■ Sfide
**1)** Ricopia parola per parola il brano della pagina che parte da "La partecipazione dei" e arriva fino a "tenute in conto?".
**2)** Rispondi a queste domande sulla pagina:
(a) Quale convenzione internazionale risulta ratificata di recente dall'Italia?
(b) In quali termini questa convenzione declina il tema della partecipazione?
(c) In quali processi si chiede come promuovere una maggior partecipazione dei bambini?

■ Pagina
—————
La partecipazione dei bambini nei procedimenti amministrativi e giudiziari che li coinvolgono è un tema fondamentale sottolineato anche nelle convenzioni internazionali, non ultima la Convenzione di Lanzarote ratificata di recente dall'Italia, che declina il tema della partecipazione in termini di diritto all'ascolto e di adeguatezza delle condizioni in cui l'ascolto si verifica. In questa prospettiva come è possibile promuovere una maggior partecipazione dei bambini nei processi di cura affinché la loro opinione e la loro esperienza siano tenute in conto?
—————
■ Righe fornite
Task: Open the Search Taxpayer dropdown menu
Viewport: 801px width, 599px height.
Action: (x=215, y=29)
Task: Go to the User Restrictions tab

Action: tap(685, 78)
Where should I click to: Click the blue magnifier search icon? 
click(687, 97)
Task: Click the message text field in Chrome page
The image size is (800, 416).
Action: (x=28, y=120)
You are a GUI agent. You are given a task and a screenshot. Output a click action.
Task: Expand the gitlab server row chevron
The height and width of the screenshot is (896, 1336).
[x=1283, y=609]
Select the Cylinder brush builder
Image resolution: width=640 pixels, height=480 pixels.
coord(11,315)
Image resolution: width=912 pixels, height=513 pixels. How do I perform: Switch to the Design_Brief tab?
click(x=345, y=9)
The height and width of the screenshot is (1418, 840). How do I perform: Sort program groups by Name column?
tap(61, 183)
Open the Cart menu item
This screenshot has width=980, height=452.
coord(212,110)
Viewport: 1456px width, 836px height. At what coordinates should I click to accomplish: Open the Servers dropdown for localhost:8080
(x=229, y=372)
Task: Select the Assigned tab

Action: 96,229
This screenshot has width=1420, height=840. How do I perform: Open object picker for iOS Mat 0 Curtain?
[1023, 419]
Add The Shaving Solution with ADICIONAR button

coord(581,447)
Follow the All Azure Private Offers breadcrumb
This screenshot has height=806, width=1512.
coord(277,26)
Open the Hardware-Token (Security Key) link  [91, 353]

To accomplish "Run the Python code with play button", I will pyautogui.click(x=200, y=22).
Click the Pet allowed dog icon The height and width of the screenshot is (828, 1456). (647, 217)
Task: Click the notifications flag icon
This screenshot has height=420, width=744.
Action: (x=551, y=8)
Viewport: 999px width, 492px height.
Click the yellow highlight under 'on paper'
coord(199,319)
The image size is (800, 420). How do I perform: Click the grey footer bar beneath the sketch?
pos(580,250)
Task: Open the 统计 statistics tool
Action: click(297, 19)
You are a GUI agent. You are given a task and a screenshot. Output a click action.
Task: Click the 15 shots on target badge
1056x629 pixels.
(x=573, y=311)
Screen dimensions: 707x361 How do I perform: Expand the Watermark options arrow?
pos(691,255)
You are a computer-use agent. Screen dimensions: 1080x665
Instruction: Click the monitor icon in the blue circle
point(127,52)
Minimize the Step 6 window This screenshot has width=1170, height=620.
—————
■ Risposte ai compiti
**1)**
La partecipazione dei bambini nei procedimenti amministrativi e giudiziari che li coinvolgono è un tema fondamentale sottolineato anche nelle convenzioni internazionali, non ultima la Convenzione di Lanzarote ratificata di recente dall'Italia, che declina il tema della partecipazione in termini di diritto all'ascolto e di adeguatezza delle condizioni in cui l'ascolto si verifica. In questa prospettiva come è possibile promuovere una maggior partecipazione dei bambini nei processi di cura affinché la loro opinione e la loro esperienza siano tenute in conto?

**2)**
(a) La Convenzione di Lanzarote.
(b) In termini di diritto all'ascolto e di adeguatezza delle condizioni in cui l'ascolto si verifica.
(c) Nei processi di cura.